╭─ Working data
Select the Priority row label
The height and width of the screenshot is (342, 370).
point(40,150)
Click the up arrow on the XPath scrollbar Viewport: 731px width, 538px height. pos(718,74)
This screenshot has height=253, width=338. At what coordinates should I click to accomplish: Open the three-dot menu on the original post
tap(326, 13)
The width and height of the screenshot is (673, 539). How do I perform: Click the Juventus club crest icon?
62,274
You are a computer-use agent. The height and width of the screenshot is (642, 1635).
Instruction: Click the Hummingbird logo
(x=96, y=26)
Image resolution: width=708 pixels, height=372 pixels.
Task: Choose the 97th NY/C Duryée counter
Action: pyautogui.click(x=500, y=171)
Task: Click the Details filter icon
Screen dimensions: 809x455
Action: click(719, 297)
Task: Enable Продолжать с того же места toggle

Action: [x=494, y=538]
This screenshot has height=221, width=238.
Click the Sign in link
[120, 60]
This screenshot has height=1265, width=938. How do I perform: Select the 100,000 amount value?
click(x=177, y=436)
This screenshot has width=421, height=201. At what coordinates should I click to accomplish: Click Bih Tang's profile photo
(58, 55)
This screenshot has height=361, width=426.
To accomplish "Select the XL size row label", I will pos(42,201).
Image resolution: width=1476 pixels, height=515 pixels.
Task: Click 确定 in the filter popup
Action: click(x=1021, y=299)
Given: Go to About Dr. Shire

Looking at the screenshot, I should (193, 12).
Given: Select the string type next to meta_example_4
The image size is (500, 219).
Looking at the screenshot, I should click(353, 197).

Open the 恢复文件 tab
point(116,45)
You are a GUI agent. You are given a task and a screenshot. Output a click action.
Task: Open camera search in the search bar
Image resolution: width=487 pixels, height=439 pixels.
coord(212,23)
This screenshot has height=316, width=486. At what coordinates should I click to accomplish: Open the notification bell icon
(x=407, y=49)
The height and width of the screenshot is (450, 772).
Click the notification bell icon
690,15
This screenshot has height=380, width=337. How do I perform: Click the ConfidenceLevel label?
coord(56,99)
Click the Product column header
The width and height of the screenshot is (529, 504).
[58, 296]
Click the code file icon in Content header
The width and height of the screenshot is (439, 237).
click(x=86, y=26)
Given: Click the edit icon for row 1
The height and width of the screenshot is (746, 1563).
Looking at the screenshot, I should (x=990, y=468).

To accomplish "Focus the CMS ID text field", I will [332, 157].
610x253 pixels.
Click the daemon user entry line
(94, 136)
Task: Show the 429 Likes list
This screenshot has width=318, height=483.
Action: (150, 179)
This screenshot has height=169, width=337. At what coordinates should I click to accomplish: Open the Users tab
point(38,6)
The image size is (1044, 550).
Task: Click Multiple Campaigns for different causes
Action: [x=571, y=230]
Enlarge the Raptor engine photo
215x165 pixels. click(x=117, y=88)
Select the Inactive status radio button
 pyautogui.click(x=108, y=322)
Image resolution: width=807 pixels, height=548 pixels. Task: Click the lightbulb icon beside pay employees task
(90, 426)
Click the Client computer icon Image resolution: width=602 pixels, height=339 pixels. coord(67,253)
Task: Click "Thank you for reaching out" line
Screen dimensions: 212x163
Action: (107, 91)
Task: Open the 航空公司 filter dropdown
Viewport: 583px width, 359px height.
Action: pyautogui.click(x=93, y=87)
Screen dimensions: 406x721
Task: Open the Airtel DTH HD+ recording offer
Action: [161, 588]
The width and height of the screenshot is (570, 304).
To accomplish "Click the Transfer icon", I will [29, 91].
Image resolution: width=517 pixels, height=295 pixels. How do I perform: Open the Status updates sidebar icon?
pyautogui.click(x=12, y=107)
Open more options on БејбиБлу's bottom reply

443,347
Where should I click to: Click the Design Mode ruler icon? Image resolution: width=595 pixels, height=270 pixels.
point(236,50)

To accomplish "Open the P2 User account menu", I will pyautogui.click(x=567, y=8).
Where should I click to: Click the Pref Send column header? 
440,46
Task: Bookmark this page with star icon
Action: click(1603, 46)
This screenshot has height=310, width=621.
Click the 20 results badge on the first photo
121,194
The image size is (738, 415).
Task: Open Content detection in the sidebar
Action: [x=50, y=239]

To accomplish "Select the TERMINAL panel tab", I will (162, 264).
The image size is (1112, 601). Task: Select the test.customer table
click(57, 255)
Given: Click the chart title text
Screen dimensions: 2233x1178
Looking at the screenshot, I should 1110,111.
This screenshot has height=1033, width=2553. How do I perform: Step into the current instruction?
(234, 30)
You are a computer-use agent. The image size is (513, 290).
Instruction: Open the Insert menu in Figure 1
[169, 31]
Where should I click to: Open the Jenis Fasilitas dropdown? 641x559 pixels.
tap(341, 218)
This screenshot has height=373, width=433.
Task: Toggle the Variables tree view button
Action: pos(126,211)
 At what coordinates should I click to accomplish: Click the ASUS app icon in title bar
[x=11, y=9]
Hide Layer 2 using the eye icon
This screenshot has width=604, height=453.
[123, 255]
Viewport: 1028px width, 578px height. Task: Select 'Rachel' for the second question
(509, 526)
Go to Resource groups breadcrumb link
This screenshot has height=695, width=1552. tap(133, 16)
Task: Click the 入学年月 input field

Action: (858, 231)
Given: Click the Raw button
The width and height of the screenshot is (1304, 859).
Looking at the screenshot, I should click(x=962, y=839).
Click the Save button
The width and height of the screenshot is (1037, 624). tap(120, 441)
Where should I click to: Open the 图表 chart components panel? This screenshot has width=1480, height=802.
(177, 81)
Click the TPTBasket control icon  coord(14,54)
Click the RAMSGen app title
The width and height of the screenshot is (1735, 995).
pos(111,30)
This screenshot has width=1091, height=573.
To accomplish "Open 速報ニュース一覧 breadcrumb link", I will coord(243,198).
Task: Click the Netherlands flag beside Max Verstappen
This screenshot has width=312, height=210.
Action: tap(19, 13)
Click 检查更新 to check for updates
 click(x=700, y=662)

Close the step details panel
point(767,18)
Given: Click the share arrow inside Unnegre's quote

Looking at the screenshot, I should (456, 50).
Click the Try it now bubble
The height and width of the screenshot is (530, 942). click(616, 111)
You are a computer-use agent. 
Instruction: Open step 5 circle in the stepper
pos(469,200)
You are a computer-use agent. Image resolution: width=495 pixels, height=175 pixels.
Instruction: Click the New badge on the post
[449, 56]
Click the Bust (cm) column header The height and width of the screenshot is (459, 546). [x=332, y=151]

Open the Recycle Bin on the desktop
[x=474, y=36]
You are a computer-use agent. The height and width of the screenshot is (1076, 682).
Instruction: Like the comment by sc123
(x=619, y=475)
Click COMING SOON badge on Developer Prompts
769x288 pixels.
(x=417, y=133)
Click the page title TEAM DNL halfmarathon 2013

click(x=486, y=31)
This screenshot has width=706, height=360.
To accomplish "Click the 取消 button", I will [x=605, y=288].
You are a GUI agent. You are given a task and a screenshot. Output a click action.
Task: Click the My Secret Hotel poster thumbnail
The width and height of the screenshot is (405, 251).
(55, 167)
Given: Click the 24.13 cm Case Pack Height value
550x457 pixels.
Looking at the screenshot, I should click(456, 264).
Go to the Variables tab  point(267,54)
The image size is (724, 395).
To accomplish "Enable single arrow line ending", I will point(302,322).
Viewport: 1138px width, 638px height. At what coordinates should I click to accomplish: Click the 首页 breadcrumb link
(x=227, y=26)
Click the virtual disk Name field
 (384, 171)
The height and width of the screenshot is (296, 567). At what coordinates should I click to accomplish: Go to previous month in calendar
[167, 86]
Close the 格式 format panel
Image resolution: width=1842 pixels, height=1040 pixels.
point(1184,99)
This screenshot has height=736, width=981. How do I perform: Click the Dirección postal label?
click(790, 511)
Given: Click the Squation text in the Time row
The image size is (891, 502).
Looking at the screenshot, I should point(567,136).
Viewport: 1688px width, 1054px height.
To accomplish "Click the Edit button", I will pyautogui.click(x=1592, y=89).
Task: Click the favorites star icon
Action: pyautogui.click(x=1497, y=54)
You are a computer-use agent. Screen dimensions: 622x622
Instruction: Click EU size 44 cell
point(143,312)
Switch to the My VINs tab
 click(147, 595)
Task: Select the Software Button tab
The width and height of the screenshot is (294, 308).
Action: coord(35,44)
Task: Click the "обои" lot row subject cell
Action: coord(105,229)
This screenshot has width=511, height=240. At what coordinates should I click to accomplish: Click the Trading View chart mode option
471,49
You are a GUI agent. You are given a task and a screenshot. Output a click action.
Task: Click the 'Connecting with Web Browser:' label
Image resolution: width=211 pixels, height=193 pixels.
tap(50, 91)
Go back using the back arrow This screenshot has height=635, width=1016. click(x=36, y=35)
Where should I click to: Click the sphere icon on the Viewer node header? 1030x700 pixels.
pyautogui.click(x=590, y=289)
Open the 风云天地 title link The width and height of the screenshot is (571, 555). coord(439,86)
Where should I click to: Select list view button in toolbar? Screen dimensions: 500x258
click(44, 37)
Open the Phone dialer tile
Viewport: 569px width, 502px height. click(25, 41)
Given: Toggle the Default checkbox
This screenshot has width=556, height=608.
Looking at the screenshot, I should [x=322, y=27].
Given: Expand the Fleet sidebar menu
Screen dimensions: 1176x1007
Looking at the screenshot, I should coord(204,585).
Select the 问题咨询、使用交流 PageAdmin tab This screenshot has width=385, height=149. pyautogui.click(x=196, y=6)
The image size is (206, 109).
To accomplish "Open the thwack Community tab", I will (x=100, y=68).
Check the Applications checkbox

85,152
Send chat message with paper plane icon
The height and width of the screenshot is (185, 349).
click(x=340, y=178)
╰─
Instruction
Give the number of lines in the material above that contain the string "sidebar", treating uppercase and lowercase letters as different. Reply with the number only.

Solution for this exercise
3